Over time, the BAC expanded access—welcoming women in the 1930s and pioneering the world’s first NAAB-accredited online architecture degree in 2009. Today, BAC graduates are 55% women and 39% students of color, compared to national figures of 27% and 19%. With nearly 20 BAC graduates completing NCARB’s Integrated Path to Architectural Licensure—eight times more than any other school—the college demonstrates how intentional integration of education and practice can shift the demographics of the profession.
Lessons for schools and firms: Embedding equity as a core competency
Treat cultural fluency like technical fluency.
Students trained to recognize mentorship dynamics and organizational culture bring those insights into teams, internships, and leadership roles. As firms navigate retention challenges and strive to create inclusive workplaces, graduates with reflective habits and a language for equity become indispensable.
Create feedback loops.
Structured reflection and public-facing testimonies provide firms with real-time insights into how their culture is perceived by emerging professionals—creating opportunities for organizations to assess and adapt their practices with fresh perspectives.
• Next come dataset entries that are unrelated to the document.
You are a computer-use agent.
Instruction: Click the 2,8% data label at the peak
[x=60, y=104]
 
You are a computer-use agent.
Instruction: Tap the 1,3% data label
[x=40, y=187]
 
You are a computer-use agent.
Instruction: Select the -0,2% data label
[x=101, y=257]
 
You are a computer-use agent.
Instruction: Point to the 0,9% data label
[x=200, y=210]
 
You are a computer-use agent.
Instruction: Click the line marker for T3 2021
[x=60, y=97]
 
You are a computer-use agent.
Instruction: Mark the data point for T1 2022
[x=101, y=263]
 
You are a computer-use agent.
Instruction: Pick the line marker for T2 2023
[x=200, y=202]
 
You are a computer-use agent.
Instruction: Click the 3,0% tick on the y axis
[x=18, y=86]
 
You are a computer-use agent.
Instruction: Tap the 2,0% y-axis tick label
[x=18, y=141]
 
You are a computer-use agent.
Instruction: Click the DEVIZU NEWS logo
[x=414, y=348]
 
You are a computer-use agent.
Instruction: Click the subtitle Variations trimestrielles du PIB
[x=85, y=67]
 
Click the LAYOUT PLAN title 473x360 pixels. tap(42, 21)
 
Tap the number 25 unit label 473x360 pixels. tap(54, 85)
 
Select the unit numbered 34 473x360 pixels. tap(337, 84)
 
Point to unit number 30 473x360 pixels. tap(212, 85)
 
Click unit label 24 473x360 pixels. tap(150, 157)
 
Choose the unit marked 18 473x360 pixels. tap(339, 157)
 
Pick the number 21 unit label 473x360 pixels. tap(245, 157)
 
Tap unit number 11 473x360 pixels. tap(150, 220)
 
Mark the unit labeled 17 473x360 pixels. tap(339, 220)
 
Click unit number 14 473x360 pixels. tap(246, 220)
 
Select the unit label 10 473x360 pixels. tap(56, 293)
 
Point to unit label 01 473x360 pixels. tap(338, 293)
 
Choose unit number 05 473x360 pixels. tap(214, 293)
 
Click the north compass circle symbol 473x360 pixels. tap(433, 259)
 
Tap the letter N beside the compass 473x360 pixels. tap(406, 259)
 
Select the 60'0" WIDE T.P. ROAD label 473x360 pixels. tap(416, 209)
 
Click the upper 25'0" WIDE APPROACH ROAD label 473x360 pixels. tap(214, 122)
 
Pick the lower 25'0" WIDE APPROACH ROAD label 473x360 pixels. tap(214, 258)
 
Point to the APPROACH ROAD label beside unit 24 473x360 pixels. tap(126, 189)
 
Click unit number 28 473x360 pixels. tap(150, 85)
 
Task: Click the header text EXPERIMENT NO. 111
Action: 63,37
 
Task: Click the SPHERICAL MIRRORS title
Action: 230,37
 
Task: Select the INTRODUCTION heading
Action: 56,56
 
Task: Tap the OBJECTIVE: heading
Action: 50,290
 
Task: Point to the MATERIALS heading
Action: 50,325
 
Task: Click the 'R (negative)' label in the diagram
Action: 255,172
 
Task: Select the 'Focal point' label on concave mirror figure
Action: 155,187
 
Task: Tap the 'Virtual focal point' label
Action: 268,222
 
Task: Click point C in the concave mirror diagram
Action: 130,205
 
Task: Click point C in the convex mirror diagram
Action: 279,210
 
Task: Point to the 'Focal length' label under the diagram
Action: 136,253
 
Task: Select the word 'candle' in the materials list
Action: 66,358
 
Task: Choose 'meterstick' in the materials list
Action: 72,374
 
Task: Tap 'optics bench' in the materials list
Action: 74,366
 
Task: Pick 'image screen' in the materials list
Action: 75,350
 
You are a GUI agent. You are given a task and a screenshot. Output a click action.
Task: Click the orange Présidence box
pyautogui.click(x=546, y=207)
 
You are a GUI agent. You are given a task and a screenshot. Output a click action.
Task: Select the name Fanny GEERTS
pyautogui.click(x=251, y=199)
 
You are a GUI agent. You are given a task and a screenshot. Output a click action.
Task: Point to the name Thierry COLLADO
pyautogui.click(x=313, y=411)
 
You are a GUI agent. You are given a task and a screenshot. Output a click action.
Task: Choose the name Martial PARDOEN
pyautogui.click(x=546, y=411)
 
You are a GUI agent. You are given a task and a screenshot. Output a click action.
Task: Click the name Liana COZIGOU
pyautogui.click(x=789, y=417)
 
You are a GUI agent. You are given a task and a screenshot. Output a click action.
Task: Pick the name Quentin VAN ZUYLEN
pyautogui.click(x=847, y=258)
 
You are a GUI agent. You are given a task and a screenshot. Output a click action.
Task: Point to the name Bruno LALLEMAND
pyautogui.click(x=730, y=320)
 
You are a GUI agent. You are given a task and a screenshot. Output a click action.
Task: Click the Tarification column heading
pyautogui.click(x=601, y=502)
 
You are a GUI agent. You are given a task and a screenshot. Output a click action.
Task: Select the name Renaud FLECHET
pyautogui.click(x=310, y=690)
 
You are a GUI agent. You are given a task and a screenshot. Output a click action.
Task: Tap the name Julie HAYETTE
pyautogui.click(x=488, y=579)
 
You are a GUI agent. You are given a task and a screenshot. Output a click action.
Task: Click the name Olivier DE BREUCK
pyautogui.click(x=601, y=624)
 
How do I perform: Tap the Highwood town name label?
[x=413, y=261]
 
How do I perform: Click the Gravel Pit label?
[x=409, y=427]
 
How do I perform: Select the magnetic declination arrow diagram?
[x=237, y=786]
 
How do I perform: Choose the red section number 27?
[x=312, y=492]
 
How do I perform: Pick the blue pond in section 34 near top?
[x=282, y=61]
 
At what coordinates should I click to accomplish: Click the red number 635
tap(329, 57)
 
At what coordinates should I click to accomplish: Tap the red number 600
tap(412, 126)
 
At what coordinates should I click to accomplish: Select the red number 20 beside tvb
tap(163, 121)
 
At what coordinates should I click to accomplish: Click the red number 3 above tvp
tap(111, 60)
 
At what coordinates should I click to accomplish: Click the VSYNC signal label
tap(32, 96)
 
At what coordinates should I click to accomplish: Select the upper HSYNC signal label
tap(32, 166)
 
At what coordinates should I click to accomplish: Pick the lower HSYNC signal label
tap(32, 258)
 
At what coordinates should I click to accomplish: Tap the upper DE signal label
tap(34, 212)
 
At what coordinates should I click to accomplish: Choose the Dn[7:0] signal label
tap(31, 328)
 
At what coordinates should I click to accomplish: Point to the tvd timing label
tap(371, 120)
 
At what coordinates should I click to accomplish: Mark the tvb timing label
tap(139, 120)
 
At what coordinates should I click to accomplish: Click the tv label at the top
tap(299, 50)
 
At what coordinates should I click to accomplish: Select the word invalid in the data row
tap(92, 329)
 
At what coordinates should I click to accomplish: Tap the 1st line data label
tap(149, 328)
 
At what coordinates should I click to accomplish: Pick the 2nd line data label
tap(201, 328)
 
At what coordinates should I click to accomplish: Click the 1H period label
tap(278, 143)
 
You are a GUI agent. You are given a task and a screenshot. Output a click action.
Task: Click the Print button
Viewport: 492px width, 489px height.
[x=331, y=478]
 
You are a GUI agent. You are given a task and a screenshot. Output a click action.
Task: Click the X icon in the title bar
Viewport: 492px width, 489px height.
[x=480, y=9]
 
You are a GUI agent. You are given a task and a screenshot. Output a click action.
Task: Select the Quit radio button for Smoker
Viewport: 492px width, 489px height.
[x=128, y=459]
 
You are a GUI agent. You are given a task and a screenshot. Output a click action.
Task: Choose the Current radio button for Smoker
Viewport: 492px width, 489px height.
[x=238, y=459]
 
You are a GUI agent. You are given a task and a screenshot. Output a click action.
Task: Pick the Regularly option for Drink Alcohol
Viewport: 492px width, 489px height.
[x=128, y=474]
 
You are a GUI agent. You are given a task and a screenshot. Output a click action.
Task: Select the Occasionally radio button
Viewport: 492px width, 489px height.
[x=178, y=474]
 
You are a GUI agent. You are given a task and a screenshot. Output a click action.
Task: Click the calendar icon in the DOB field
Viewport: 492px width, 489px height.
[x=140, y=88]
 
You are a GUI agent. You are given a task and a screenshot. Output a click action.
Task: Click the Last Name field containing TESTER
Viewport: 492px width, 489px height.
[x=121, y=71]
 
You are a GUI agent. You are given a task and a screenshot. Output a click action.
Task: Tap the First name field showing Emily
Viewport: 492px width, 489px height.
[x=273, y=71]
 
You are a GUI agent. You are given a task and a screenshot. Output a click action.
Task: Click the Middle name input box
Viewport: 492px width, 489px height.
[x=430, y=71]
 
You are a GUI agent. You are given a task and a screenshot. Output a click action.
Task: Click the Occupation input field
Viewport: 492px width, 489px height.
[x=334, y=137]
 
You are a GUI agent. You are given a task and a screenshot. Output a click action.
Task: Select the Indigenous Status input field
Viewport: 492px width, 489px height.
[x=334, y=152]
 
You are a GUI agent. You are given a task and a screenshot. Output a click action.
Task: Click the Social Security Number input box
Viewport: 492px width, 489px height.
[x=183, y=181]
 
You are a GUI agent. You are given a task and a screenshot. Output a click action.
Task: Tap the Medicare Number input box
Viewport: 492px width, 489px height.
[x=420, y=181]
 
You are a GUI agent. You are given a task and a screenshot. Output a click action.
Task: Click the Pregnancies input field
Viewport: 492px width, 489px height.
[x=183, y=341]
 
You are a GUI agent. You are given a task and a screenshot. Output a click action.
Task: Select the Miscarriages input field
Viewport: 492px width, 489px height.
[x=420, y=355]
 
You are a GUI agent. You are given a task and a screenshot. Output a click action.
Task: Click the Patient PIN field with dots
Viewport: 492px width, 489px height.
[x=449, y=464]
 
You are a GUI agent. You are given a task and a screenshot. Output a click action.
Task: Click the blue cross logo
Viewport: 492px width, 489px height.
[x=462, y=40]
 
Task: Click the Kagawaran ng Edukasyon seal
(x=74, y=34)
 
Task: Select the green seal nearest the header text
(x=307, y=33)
Embed equity in action, not policy.
The AIA Guides for Equitable Practice are most powerful when used as conversation starters in live contexts, not as static reading assignments. The “Act” section of the Guides provides clear next steps for individuals, firms, and the profession writ large. Practice ConnEx is one way to “create opportunities for authentic relationship building across a variety of identities,” integrating the Guides directly into students’ professional formation.
Shifting the starting line.
This isn’t just about preparing students—it’s about preparing the profession. As architecture enters a competency-based era, programs like the BAC’s New Student Orientation firm visits and Practice ConnEx show what’s possible when equity frameworks are embedded upstream.
At the BAC, 98% of architecture graduates are employed at graduation, and 46% already hold management roles. Tomorrow’s architects will face challenges we can’t yet predict. But we can prepare them with technical skill, cultural awareness, and ethical discernment.
Cultural fluency is no longer optional—it’s a core competency for architects leading in a pluralistic world. Shift the starting line, and you shift the trajectory. Equity and excellence don’t compete—they grow together from the very beginning.
Bethany I. Lundell Garver, AIA, NOMA, is Dean and Faculty of Practice and Director of Gateway Office at the Boston Architectural College.